Negative: I really started getting bullied a lot in seventh grade. Sometimes, I liked to indulge in being the victim, but it got to the point where it was beyond my control. It wasn't just one group of people who targeted it me: it was people from all different cliques. There were the stereotypical popular kids, the punk kids and the jocks who weren't that smart (but very malicious).
I had a famous duel with the most popular girl in the grade. She would write swear words on the wall, with my name below, but spelled wrong. I caught her once. She was writing it all over the white boards and walls in school. She also had a boyfriend who would make fun of me. One day he opened a stapler and started flinging staples at me in science class. Then he pretended to accidentally trip into me from behind and put a "kick me" sign on my back. I didn't realize it until I went up to the board and everyone started laughing at me. It was like a scene from a movie.
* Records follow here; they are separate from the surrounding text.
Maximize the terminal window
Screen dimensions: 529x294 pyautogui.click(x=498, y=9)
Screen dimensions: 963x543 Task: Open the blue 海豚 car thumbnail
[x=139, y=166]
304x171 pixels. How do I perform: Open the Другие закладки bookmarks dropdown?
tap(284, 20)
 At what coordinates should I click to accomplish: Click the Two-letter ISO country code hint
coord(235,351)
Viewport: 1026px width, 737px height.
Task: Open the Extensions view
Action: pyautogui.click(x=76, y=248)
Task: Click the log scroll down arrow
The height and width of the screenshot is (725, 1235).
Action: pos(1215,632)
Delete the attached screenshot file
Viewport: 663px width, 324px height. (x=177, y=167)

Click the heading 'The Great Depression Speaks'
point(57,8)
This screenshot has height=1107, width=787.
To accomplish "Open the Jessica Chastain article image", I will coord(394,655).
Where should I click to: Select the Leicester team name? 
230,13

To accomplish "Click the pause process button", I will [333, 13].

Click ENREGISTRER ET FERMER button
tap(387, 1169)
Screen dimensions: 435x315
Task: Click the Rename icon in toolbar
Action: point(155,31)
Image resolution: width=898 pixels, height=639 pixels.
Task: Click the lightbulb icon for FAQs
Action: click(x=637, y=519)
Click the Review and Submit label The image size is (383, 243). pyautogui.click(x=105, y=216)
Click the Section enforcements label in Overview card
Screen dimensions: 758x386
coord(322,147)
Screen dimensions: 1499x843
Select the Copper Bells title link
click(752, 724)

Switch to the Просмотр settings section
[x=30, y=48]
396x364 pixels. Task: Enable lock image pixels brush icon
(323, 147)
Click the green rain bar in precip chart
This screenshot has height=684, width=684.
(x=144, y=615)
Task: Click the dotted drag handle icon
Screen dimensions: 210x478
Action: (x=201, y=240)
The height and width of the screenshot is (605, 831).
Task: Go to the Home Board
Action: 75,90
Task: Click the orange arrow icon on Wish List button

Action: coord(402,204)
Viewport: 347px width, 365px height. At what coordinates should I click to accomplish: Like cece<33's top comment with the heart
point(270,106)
In eighth grade the girl stopped bothering me. It was after we had both joined cheerleading and we were told by the principal that we couldn't communicate at all with each other. But by that point, she had damaged my reputation so much, the entire school knew I was this bullied kid. While she stopped, her friends didn't.
In cheerleading we had to perform at the school dances. In the middle of the dance, everyone would go to the bleachers and watch us perform. My parents were chaperoning one dance and when we performed, some of the girls started cheering for me, but it was insincere. There were mean comments mixed in with the cheers. After the performance was over, my mother asked me why they were yelling at me and I was ashamed. My parents knew that I was being bullied, but it was the first time they saw it.
I just kind of took it because I thought I was guilty, that if the bullies were saying things, they must be true. I blamed myself.
At one point, we had a unit on school shootings: how to prevent them, what the signs were. One of the boys that was mean to me came up to me and asked if I thought about bringing a gun to school because I got picked on all the time. I was angry: there's nothing in me that's violent. I don't have it in me to do something that terrible and it really hurt my feelings to have such things said about me.
He knew how badly I was being bullied, to the point where he thought I could do something like that, yet he and his friends continued to make fun of me. They assumed that people who were bullied would do it. They knew that what they were doing to me could drive someone to do it and they continued to be mean.
In a way, the bullying was more traumatic than the death of my father, who passed away while I was in high school. I was OK with his death because he raised me really well and I didn't feel shortchanged on family life. The bullying, however, kept going on and on.
Positive: The best part of Scotts Valley were meeting my best friends Crystal, Lauren and Nikita. It was the first day of fourth grade and I was assigned the seat next to Crystal. We became best friends that day, after we found out both of our birthdays were in July. When you're a little kid, something like that means you have to be best friends. We still are.
She introduced me to Lauren and Nakita, and we became a group of four. We had so many asinine inside jokes. We'd have sleepover and create mischief: throw bottles of nail polish in the street, glue dollar bills to the road.
The last time we all hung out, we had dinner. We were still ridiculous together, still telling jokes. It just goes to show we're never really going to lose that side of ourselves. It's a positive tie to our childhoods. Their childhoods weren't perfect either, but we had each other.
I think I came out luckier than I thought I did. Some people don't have friends that they've known for that long. I went through two years of hell in middle school, but I had people to make it better.
Bottom line: It was a classic, small town experience.